En pleno centro de Santiago, sentado a la entrada de acceso al ferrocarril subterráneo, un hombre sesentón pregona:
-¡Una monedita para un café! ¡Una monedita para un café!
Y su mano extendida no recibe dádiva alguna, pero persiste:
-¡Una monedita para un café! ¡Una monedita para un café!
Imagino que ese tipo no requiere de alimentos más esenciales que ese simple vaso de café que seguramente caldeará sus tripas, pero que será insuficiente para apagar su compulsión por el dichoso brebaje. Intuyo, después de hacer un análisis más acabado, que el hombre posee una pisca de dignidad, la suficiente para apartarse de su condición de pordiosero y autoproclamarse como un tipo más sofisticado, que cubiertas sus necesidades vitales, sólo ansía empinarse una deliciosa taza de café, del mismo modo que algunos personajes se nos arriman pidiéndonos una moneda porque sufrieron un percance, perdieron su billetera, o salieron de su casa sin percatarse que no llevaban dinero.
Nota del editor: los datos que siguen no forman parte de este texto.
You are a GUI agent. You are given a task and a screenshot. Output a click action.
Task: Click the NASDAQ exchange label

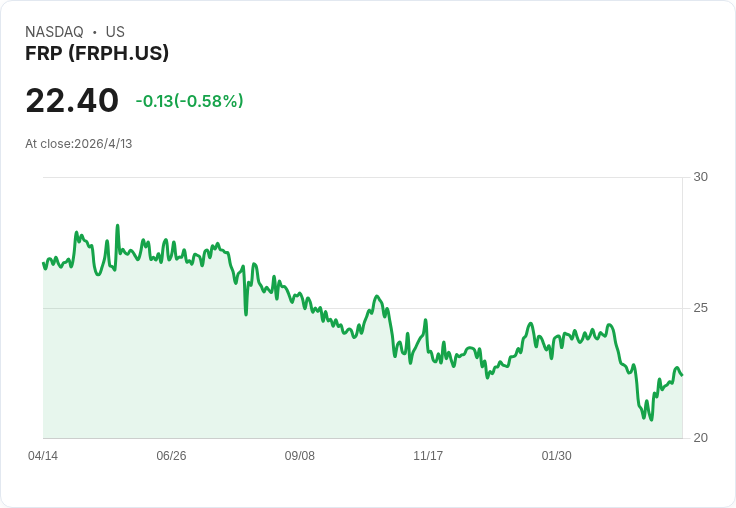[54, 32]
Como espero a alguien en dicho lugar, no le he despegado el ojo al tipo ansioso de café. Después de un rato, el hombre ha recibido el suficiente dinero como para invitarnos a todos a una ronda de café. Pero no, el individuo mira con disimulo a su alrededor y al percatarse que no es observado, cuenta un puñado enorme de monedas y varios billetes, que introduce en los bolsillos de su pantalón. Luego se levanta y se va muy campante. Transcurren unos cuantos minutos y aparece de nuevo, ahora con una muleta debajo de su brazo. Se acomoda en el mismo lugar, con su aparato ortopédico en ristre y comienza a gritar:
-¡Una monedita para este pobre inválido! -¡Una monedita para este pobre inválido!
Y una señora que lo reconoce, le pregunta: -Oiga, ¿que no es usted el mismo señor que pedía una monedita para un café?
El hombre se hace el desentendido y continúa voceando su condición:
-¡Una monedita para este pobre inválido! -¡Una monedita para este pobre inválido!
-Sinvergüenza- le grita la mujer antes de alejarse.
Llegada la hora de mi partida, encamino mis pasos cerca del individuo, lo suficiente para que este me dirija la palabra:
¡Oiga gancho! ¿Tendría un cigarrito?
Ante mi negativa, el hombre masculla unas palabras, de las que alcanzo a escuchar términos tales como: dignidad, honradez y trabajo.
Armo la frase a mi manera: “La dignidad es un tema que se gana con trabajo y actuando con honradez”.
Supongo que el tipo intercala las palabras en un orden muy distinto para satisfacer su conciencia, si es que la tiene, y continuar con ese trabajo "honrado" que le llena sus bolsillos cada jornada.